• Page extract:

※

Moran's paintings of Yellowstone and later of the Grand Canyon and the Southwest were so revelatory in terms of wondrous geologic formations and astonishing color that they soon overshadowed all his previous work. Only recently have the remarkable eastern landscapes that Moran created before he journeyed west garnered the attention they deserve. The Juniata, Evening is one of the most beautiful and important of these works.

Born in Bolton, England, raised in Philadelphia, Moran returned to his homeland in 1862 to study works by the artist he revered above all others—J.M.W. Turner. For several months he retraced Turner's path through England and France sketching the landscapes that had inspired the English master. Steeped in the writings of John Ruskin, Turner's early champion, Moran returned to Philadelphia and began producing a series of stunningly beautiful landscapes of the Pennsylvania countryside. Taking to heart Turner's example and Ruskin's advice (study nature carefully and reproduce her wonders accurately), Moran spent weeks sketching in the forests surrounding Philadelphia.

※

• Collected data:
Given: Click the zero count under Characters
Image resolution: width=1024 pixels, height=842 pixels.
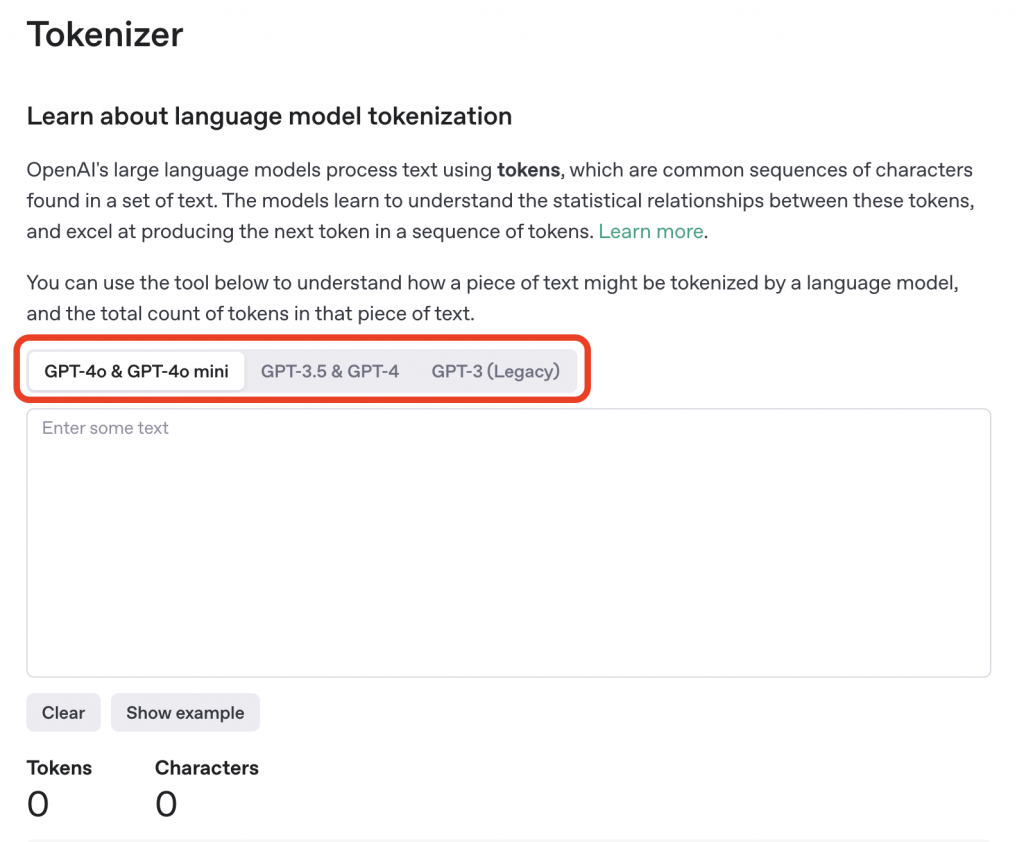Looking at the screenshot, I should tap(166, 804).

※

• Given request:
Answer these about the Moran passage:
1. In what year did Moran return to England?
2. Which painting does the passage call one of the most beautiful and important of his eastern landscapes?
3. Where was Moran born?
The listing comes from a separate source.

• Result of the task:
1. 1862
2. The Juniata, Evening
3. Bolton, England